=== Word and item position data ===

"""

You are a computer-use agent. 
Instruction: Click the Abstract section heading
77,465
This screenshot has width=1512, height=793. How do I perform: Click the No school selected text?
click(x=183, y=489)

"""

=== WORK INSTRUCTIONS ===
Edit the items above so that every "screenshot" becomes "screen capture", leaving everything else unchanged.

=== FINISHED ANSWER ===
You are a computer-use agent. 
Instruction: Click the Abstract section heading
77,465
This screen capture has width=1512, height=793. How do I perform: Click the No school selected text?
click(x=183, y=489)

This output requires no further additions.